TASKS FOR THIS EXERCISE:
A. Answer from the Young Guard text:
(i) In what month and year did Krasnodon fall under occupation?
(ii) About how many local teens formed the Young Guard?
(iii) How many people were spared deportation when the labor bureau was destroyed?
B. Duplicate the portion of the Young Guard text starting at "In response, some" and ending at "that dreadful fate.".

*** Opening EXCERPT ***

On this date in 1943, days before their city was liberated, five members of the anti-occupation resistance were shot in Krasnodon in the Donbass.

That eastern Ukrainian city* had fallen under German-Italian-Romanan occupation in July 1942.

In response, some 100 local teens banded together into an anti-fascist underground — the Molodaya Gvardiya, or Young Guard. (English Wikipedia entry | Russian) Most of their number would give their lives in resistance.

During the few months of occupation, the Young Guards managed an impressive record of sabotage operations and propaganda coups. It busted 90 people out of the Germans’ concentration camp, and got the hammer and sickle hung up on government buildings to mark the silver anniversary of Red October. In December, the Young Guards managed to destroy the labor bureau (and its list of intended conscripts) on the eve of a planned deportation, sparing 2,000 people that dreadful fate.

*** Closing EXCERPT ***
*** Opening SUPPLIED MATERIAL ***

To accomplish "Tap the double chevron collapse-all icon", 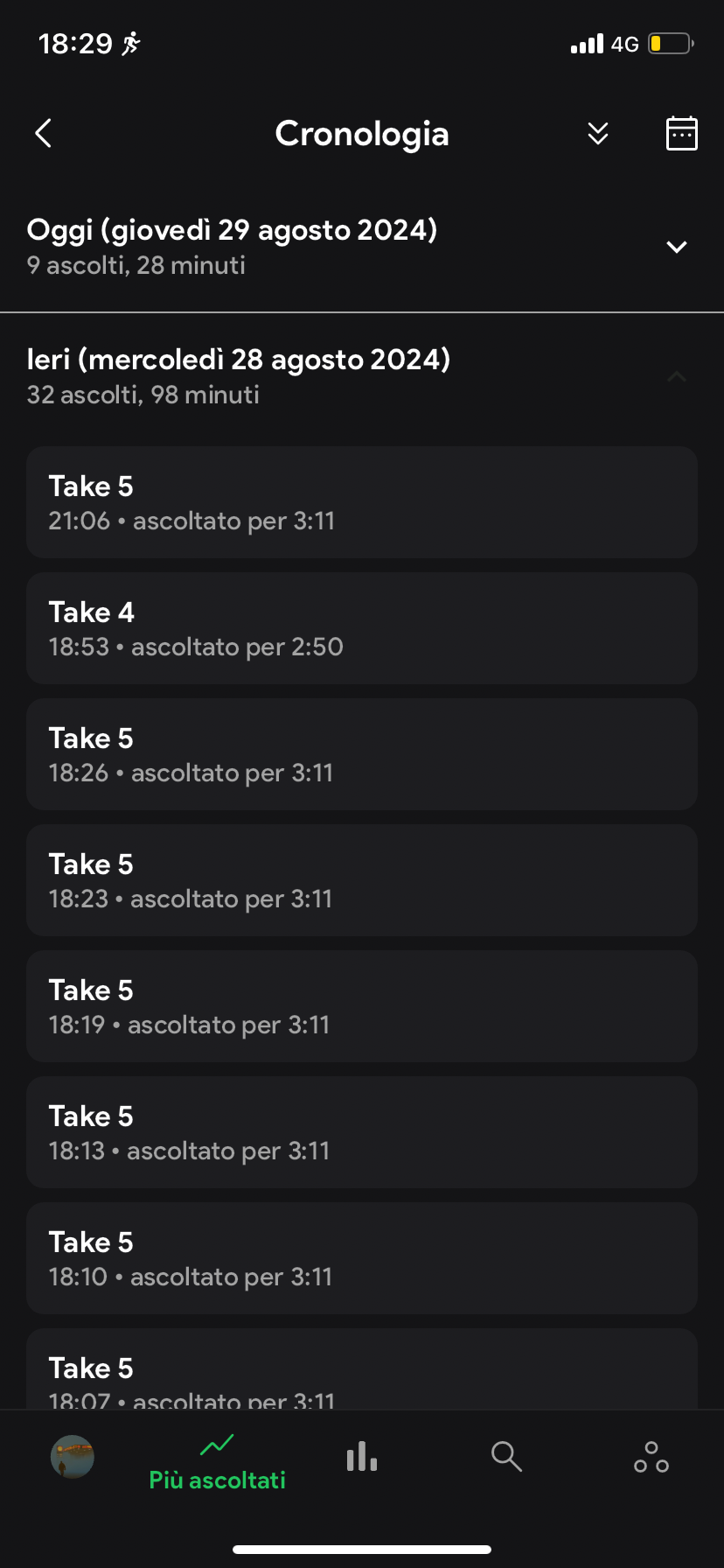I will pyautogui.click(x=598, y=134).
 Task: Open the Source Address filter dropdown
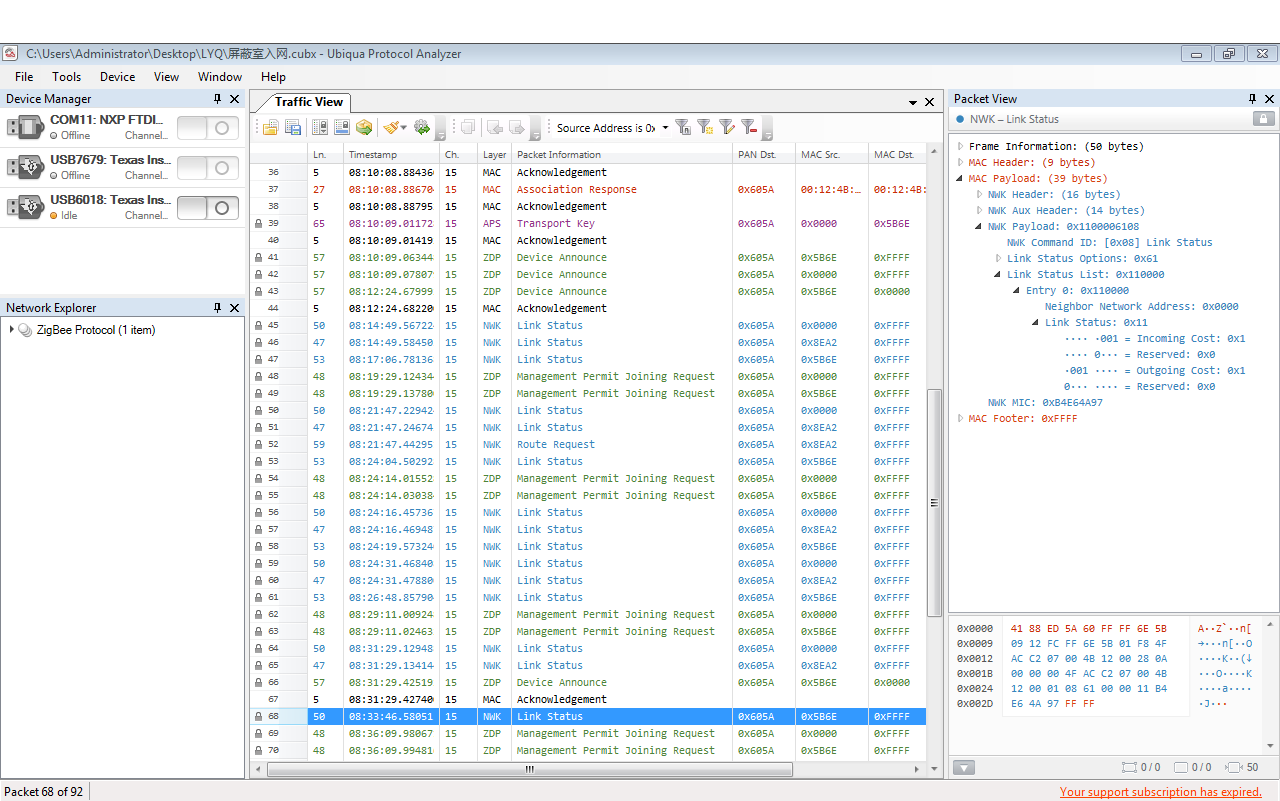click(666, 128)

*** Closing SUPPLIED MATERIAL ***

REPLIES:
A.
(i) July 1942
(ii) Some 100
(iii) 2,000

B.
In response, some 100 local teens banded together into an anti-fascist underground — the Molodaya Gvardiya, or Young Guard. (English Wikipedia entry | Russian) Most of their number would give their lives in resistance.

During the few months of occupation, the Young Guards managed an impressive record of sabotage operations and propaganda coups. It busted 90 people out of the Germans’ concentration camp, and got the hammer and sickle hung up on government buildings to mark the silver anniversary of Red October. In December, the Young Guards managed to destroy the labor bureau (and its list of intended conscripts) on the eve of a planned deportation, sparing 2,000 people that dreadful fate.